A crescente demanda da União Europeia por frutas frescas pode ser uma oportunidade para que a receita obtida com as exportações brasileiras alcance recorde em 2019. Assim, o Cepea (Centro de Estudos Avançados em Economia Aplicada), da Esalq/USP, avalia como está o mercado europeu para oito frutas nacionais (banana, lima ácida tahiti, maçã, mamão, manga, melão, melancia e uva) e explora as oportunidades para aumentar os envios para esse destino ou, pelo menos, manter a participação brasileira nas compras do bloco.

Para isso, a equipe comparou os dados de importações extra bloco da Comissão Europeia (por meio de informações do Trade Helpdesk) de 2006, 2011 e 2016 e, ainda, consultou exportadores brasileiros e dados de outros países.

Para 2017, estimativas da Hortifruti Brasil indicam que a receita exportadora pode totalizar US$ 662,02 milhões. A Abrafrutas (Associação Brasileira dos Produtores Exportadores de Frutas e Derivados) indica que o País pode alcançar a meta de obter receita de US$ 1 bilhão com os embarques em 2019. Segundo declaração da Associação em evento do setor, a estratégia para se chegar a essa quantidade, em curto prazo, é aumentar as vendas para os países compradores já consolidados, ainda que a abertura de novos mercados seja muito importante.

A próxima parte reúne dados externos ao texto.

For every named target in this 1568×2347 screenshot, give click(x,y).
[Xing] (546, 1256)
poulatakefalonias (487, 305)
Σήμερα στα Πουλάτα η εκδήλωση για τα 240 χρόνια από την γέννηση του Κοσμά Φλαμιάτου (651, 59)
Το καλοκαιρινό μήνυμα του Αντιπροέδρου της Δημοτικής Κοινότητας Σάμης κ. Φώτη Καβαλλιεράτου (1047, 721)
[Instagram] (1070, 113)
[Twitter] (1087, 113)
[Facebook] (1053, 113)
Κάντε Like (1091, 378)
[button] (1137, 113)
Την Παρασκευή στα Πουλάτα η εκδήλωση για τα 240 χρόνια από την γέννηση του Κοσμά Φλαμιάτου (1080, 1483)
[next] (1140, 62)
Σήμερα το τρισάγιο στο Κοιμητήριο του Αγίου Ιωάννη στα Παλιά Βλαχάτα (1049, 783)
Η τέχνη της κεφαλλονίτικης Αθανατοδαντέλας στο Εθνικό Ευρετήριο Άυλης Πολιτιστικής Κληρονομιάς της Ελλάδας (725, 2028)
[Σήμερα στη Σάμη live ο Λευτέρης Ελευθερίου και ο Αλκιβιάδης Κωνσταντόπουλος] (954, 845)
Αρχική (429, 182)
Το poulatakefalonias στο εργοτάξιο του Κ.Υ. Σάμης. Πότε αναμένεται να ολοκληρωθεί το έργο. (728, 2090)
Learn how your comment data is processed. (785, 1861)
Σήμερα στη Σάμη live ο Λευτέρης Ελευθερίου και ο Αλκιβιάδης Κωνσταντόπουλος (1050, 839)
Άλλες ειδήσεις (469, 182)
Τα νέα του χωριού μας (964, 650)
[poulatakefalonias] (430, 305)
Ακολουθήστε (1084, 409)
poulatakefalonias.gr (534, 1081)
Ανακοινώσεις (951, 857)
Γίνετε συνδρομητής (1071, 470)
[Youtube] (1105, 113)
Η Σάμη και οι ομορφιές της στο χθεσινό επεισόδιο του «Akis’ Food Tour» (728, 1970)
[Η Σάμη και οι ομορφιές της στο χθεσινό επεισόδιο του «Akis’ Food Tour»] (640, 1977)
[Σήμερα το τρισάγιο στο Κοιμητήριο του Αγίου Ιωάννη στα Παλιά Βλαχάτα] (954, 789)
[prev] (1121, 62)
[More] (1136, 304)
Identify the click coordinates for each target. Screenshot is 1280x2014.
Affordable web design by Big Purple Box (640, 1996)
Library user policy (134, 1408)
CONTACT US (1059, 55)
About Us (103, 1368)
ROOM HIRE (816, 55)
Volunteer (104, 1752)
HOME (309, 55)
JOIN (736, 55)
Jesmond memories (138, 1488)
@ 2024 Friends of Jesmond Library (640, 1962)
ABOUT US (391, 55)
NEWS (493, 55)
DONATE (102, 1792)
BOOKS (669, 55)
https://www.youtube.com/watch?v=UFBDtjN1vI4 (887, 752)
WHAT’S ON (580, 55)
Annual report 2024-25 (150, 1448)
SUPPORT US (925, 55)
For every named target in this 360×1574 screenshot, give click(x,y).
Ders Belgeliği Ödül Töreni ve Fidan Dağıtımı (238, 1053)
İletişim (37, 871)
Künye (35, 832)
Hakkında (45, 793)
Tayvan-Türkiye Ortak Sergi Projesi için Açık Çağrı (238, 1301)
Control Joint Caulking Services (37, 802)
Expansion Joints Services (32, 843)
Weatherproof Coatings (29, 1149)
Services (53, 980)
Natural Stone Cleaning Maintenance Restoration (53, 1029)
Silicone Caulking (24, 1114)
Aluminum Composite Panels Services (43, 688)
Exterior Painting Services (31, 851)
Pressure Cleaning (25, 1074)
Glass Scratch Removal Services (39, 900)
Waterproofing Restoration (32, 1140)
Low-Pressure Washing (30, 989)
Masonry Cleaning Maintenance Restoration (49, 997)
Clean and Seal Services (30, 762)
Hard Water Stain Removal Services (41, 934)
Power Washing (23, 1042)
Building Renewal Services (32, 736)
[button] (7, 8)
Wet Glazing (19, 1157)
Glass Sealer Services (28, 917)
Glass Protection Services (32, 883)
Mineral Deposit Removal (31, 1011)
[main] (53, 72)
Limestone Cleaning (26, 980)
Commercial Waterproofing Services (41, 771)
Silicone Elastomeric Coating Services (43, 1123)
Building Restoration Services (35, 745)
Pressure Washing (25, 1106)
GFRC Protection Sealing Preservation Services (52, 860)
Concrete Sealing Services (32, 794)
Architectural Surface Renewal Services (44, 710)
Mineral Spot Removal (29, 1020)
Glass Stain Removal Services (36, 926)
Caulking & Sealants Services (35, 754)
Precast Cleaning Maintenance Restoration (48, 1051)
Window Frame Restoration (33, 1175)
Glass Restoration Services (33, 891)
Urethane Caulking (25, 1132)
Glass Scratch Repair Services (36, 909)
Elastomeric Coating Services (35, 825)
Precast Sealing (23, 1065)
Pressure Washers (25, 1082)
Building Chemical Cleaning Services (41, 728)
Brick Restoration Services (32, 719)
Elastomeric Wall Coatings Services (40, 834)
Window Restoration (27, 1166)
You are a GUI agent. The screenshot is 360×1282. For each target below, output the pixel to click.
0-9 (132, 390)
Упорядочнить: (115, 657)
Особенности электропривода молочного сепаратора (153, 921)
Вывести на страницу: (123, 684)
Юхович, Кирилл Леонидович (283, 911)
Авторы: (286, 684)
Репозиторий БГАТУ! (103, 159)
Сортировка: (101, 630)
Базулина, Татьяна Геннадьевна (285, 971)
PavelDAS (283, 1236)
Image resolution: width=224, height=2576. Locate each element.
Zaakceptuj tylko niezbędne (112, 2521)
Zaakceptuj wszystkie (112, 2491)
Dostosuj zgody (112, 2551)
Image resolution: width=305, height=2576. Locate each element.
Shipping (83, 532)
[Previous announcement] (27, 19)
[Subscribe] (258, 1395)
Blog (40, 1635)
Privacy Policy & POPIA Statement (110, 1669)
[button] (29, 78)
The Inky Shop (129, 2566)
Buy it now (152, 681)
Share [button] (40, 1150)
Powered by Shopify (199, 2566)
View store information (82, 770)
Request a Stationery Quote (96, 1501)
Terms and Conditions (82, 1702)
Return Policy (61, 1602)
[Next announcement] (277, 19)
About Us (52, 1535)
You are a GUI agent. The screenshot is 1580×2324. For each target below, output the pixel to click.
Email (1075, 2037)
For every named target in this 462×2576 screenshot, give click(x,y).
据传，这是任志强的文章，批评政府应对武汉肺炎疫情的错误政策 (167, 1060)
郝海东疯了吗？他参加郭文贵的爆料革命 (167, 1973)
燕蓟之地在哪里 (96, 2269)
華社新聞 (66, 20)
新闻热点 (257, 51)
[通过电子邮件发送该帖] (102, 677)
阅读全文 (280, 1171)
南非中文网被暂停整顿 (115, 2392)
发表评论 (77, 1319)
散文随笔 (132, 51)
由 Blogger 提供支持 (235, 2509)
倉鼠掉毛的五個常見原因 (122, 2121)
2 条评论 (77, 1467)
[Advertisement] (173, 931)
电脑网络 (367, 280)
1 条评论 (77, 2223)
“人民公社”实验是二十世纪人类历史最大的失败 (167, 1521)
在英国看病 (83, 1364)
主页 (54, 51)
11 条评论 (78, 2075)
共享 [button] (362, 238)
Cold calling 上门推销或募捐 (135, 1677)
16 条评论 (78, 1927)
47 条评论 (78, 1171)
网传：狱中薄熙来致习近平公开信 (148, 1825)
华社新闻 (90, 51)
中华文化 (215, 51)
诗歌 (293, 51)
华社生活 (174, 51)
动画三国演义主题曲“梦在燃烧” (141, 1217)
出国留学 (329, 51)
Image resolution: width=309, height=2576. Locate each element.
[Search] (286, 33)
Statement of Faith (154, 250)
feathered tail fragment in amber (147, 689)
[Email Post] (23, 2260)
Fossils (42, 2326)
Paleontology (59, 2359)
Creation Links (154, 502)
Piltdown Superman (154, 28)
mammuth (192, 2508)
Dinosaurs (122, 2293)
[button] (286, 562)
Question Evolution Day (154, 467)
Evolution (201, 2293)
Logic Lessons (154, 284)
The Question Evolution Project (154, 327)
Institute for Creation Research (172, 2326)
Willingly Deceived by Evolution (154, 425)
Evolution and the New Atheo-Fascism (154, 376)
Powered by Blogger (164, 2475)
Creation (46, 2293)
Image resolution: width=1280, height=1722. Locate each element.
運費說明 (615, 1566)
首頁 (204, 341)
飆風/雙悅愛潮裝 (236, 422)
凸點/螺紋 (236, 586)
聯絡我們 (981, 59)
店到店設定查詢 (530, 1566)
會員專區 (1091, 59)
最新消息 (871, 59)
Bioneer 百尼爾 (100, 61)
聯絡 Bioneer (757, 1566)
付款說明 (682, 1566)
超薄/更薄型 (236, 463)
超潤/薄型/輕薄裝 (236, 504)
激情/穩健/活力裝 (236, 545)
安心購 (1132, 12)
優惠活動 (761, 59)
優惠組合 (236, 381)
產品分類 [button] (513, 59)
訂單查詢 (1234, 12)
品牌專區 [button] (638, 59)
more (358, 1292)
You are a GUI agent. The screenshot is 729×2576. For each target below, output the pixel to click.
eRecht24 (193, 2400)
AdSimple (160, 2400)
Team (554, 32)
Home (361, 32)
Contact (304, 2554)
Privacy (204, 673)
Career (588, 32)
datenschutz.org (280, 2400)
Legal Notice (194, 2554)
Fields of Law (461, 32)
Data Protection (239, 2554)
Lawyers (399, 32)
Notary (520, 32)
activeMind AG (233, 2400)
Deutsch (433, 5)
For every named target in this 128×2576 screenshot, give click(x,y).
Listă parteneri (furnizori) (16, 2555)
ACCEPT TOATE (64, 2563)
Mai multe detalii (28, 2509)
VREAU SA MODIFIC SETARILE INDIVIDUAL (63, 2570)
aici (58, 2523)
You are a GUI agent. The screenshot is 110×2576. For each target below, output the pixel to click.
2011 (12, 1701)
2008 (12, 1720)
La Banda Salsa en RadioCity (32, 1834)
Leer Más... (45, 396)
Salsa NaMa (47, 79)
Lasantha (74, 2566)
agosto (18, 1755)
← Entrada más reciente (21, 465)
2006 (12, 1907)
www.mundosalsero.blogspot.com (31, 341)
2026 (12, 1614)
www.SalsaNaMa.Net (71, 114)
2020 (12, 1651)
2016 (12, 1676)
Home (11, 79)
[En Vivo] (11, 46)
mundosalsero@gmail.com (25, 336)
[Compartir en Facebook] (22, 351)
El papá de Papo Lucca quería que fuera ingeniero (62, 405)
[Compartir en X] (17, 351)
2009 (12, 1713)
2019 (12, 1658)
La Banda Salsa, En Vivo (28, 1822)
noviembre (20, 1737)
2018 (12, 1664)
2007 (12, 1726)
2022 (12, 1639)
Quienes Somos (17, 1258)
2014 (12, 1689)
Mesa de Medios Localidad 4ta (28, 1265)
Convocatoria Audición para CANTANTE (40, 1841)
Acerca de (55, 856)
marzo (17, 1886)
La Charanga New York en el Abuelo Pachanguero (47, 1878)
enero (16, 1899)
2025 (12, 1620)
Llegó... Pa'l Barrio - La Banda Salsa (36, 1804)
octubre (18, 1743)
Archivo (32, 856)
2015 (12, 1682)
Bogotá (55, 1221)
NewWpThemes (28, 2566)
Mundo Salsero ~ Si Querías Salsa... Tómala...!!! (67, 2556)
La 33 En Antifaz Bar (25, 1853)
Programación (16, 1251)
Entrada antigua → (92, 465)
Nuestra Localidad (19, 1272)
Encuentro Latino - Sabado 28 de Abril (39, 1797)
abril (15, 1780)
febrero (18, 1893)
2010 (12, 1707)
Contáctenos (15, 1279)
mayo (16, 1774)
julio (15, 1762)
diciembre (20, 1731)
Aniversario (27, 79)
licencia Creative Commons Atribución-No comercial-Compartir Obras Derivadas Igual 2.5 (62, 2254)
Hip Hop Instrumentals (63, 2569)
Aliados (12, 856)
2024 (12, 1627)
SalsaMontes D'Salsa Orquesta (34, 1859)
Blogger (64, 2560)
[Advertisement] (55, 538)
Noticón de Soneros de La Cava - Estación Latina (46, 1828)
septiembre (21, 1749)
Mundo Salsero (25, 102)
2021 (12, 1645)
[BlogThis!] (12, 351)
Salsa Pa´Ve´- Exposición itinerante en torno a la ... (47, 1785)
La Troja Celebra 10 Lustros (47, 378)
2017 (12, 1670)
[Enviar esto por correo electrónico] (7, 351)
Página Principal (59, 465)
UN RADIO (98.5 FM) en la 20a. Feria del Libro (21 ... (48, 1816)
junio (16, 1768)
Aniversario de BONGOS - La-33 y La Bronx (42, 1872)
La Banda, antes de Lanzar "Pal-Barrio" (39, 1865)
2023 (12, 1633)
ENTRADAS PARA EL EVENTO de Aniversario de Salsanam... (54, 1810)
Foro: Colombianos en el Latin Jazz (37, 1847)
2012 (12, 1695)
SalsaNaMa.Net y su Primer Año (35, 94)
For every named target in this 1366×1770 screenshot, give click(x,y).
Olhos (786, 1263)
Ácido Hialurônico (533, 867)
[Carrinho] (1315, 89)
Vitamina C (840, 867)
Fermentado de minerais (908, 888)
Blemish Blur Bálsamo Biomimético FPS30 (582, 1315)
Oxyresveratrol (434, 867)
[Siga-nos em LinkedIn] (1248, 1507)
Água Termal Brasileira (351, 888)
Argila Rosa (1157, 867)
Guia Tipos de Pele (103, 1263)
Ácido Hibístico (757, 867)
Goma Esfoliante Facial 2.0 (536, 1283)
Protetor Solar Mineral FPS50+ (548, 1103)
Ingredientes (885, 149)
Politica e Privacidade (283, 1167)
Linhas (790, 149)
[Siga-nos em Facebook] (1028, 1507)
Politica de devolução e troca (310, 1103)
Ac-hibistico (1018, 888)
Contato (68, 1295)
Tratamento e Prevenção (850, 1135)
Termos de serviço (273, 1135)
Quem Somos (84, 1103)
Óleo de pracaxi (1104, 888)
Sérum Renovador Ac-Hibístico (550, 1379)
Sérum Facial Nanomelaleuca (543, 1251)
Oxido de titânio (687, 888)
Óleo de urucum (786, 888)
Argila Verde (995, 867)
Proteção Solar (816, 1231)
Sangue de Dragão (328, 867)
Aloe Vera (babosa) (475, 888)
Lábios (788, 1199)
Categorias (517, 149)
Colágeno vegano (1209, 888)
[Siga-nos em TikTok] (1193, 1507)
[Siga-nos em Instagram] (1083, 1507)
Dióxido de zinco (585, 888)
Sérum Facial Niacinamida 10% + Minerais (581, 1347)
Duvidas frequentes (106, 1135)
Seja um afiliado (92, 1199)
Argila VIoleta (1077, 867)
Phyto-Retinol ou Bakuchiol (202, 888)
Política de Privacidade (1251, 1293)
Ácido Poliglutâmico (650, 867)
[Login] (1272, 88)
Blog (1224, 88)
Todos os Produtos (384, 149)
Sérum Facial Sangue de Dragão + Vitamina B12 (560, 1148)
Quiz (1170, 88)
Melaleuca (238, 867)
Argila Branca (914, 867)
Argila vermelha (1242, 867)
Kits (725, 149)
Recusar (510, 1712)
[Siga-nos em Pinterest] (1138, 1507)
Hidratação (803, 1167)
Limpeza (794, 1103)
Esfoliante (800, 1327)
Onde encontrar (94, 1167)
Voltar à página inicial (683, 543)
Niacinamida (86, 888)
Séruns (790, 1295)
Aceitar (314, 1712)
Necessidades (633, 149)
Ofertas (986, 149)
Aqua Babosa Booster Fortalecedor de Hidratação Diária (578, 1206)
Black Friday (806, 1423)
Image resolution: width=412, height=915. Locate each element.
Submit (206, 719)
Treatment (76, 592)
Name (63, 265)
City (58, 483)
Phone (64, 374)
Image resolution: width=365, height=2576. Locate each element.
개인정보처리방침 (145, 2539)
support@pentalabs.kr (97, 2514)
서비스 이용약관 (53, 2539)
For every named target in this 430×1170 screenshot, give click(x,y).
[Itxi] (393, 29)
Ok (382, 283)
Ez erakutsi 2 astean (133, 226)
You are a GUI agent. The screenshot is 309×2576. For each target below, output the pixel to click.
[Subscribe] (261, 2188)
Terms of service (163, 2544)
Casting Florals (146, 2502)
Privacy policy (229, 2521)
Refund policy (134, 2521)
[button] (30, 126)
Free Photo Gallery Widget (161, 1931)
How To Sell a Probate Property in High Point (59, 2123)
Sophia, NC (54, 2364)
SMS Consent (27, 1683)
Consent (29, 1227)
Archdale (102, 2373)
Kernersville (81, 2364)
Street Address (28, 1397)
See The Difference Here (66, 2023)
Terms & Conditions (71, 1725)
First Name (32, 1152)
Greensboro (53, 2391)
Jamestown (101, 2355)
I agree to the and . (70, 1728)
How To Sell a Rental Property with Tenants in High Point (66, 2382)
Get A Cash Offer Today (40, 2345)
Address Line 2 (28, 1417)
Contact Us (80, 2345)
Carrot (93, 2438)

Dentre os destaques das frutas analisadas , está a manga, considerada exótica até pouco tempo atrás e que tem se tornado cada vez mais popular no varejo europeu. Há mais de uma década, o Brasil segue como o principal fornecedor da fruta à União Europeia.

O melão brasileiro aumentou sua participação no total que a UE comprou de fora do bloco (47% em 2016 frente os 39% em 2011). Na média dos últimos cinco anos (2012-2016), entre 70% e 80% do volume produzido pela maior região brasileira (Rio Grande do Norte/Ceará) foi destinado ao mercado internacional, e 94% da quantidade enviada foi para a União Europeia, de acordo com dados da Secex.

A melancia também tem tido ótimo desempenho nas exportações, com recorde em 2016/17. A participação do Brasil nos envios à União Europeia cresceu nos últimos 10 anos, passando de 16,8% para 21,4% em 2016. Ainda há desafios para o Brasil consolidar seu espaço cada vez mais na UE e finalmente alcançar a meta exportadora, como barreiras tarifárias, melhorias na qualidade, diversificação da produção e busca de novos compradores.